%%
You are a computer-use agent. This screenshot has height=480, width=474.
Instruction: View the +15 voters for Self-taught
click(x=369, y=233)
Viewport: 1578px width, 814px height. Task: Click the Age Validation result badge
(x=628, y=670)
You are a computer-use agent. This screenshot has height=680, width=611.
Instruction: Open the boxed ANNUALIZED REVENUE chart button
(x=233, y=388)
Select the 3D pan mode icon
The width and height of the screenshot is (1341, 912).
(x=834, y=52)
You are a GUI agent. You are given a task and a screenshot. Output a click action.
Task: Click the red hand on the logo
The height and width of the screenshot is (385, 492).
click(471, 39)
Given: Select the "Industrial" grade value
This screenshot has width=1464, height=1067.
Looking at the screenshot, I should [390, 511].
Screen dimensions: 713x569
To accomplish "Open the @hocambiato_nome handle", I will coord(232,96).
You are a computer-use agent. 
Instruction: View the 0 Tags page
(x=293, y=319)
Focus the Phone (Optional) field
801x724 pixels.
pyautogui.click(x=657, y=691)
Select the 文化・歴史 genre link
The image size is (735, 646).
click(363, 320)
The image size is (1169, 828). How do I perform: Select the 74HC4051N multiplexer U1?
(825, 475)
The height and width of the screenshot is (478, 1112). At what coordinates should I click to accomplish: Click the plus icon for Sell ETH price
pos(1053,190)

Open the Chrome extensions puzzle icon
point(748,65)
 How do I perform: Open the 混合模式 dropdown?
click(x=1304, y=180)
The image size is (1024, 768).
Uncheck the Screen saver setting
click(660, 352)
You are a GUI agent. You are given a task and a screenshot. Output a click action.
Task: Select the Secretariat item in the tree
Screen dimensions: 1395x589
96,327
%%
#### About this exercise:
Would you please transcribe the lines above exactly, starting with the first line of the material and ending with the line that has "has height=680, width=611."?

#### Your solution:
You are a computer-use agent. This screenshot has height=480, width=474.
Instruction: View the +15 voters for Self-taught
click(x=369, y=233)
Viewport: 1578px width, 814px height. Task: Click the Age Validation result badge
(x=628, y=670)
You are a computer-use agent. This screenshot has height=680, width=611.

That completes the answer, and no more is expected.